Tuttavia, non tutti i programmi che richiedono privilegi amministrativi vengono eseguiti automaticamente con sudo. Di solito devi avviare manualmente i programmi con diritti di amministratore.

Esecuzione di programmi di grafica con diritti di amministratore

Per cominciare programmi grafici con i diritti di amministratore, puoi utilizzare la finestra di dialogo di avvio del programma, richiamata per impostazione predefinita con la scorciatoia da tastiera Alt + F2 .

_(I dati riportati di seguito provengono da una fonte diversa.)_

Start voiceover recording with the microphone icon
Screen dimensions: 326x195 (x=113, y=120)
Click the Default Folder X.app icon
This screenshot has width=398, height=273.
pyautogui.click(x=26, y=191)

Diciamo che dobbiamo correre gestore di file Nautilus con diritti di amministratore su through GUI in qualche modo modificare il contenuto cartelle di sistema. Per fare ciò, inserisci il comando nella finestra di dialogo di avvio dell'applicazione

gksudo nautilus

gksudo può essere sostituito da gksu e gli utenti di KDE dovrebbero scrivere kdesu invece di gksudo. Ti verrà chiesto di inserire la tua password, e se l'hai diritti necessari, Nautilus verrà eseguito come amministratore. Qualsiasi software grafico può essere avviato con diritti di amministratore semplicemente scrivendo nella finestra di dialogo di avvio

gksudo<имя_команды>

Prestare estrema attenzione quando si lavora in applicazioni in esecuzione con diritti di amministratore. Sarai in grado di eseguire qualsiasi operazione senza alcun avviso dal sistema, in particolare, eliminare file di sistema rendendo così inutilizzabile il sistema.

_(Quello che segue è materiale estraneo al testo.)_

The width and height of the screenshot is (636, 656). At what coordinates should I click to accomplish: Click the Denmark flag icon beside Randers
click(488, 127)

Esecuzione di programmi con diritti di amministratore nel terminale

Per eseguire un comando nel terminale come amministratore, digita semplicemente sudo davanti ad esso:

sudo<команда>

Ti verrà chiesto di inserire la tua password. Fai attenzione, la password quando entri non c'è modo non viene visualizzato, questo è normale e fatto per motivi di sicurezza, basta digitare fino alla fine e premere Invio. Dopo aver inserito la password, il comando specificato verrà eseguito come root.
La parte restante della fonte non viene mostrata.